Similarly, from equation (14), the third correction gain E3 is the sum of squares of the posture (rx, ry, rz) components of the Kalman gain Ki of the observation source i.
Therefore, the value is large when the error variance matrix CXii of the observation source i is large and the error variance matrix CXjj of the observation target j is small.
Conversely, when the error variance matrix CXii of the observation source i is small and the error variance matrix CXjj of the observation target j is large, the value is small.

(3) Integrated correction gain E _all integrating these
The integrated correction gain E _all is a weighted sum of squares of all Kalman gains K (E1, E2, E3) of the observation source i and the observation target j. That is, the integrated correction gain E _all is the sum of squares of the components of Ki and Kj. Therefore, the tendency is as shown in Table 1.

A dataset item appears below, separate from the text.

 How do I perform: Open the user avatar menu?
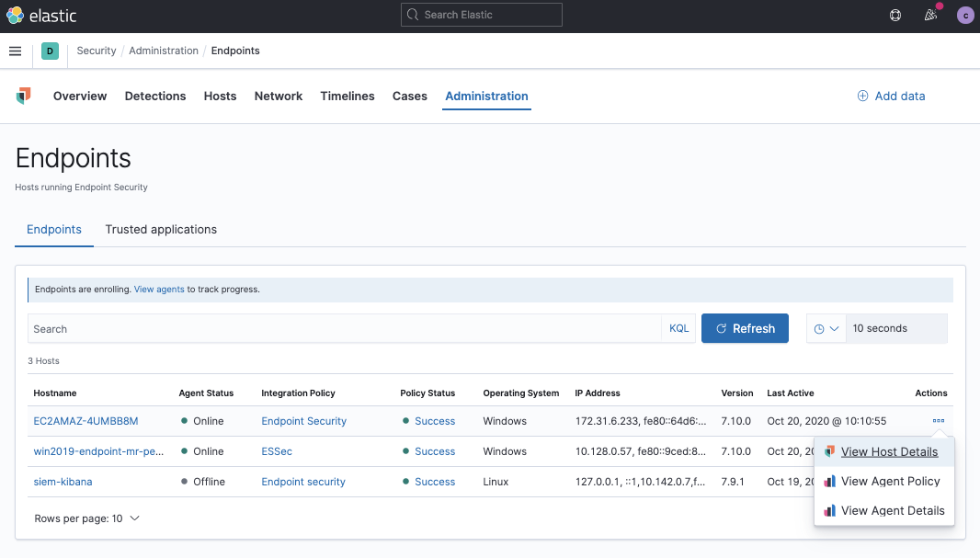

Therefore, by selecting the gaze object 11 having the largest integrated correction gain E _all , the target corresponding to cases 1 and 2 is preferentially selected. The effect of combining the first correction gain E1 and the second correction gain E2 can be expected.

Returning to FIG. 4, in step S <b> 3, the object 10 having the largest Kalman gain K is selected as the gaze object 11. The gaze object 11 is selected from the surrounding objects 10.
The Kalman gain K may be the first correction gain E1, the second correction gain E2, the third correction gain E3, or the integrated correction gain E _all .

  Further, the first correction gain E1, the second correction gain E2, and the third correction gain E3 may be switched as the Kalman gain K at regular intervals.

In step S4, a pan angle command value θ _ope and a tilt angle command value φ _ope are calculated.
The direction (θ, φ) of the gaze object 11 viewed from the self is obtained in the second and third rows of the observation equation g , and these are set as the pan angle command value θ _ope and the tilt angle command value φ _ope .

In step S5, the pan angle or tilt angle of the pan head 18 is controlled.
Based on the pan angle command value θ _ope and the tilt angle command value φ _ope , the pan head 18 is controlled as follows.
The θ-axis is moved within the range of Equation (19) in Equation 8.
The φ axis is moved within the range of equation (20).
Here, Vth and Vph are diagonal terms of the observation error variance Vij represented by Expression (21). Expression (21) defines symbols in the diagonal terms of the observation error variance Vij.
N is a coefficient that determines the search range of the observation target j. When n is set to 0, it points to one point in the predicted direction.

In the equation (21), VL means “distance observation error range”.
The observation error variance Vij is a 3 × 3 matrix. Of these, Vth and Vph are used to determine the width of the reciprocating motion of the camera platform.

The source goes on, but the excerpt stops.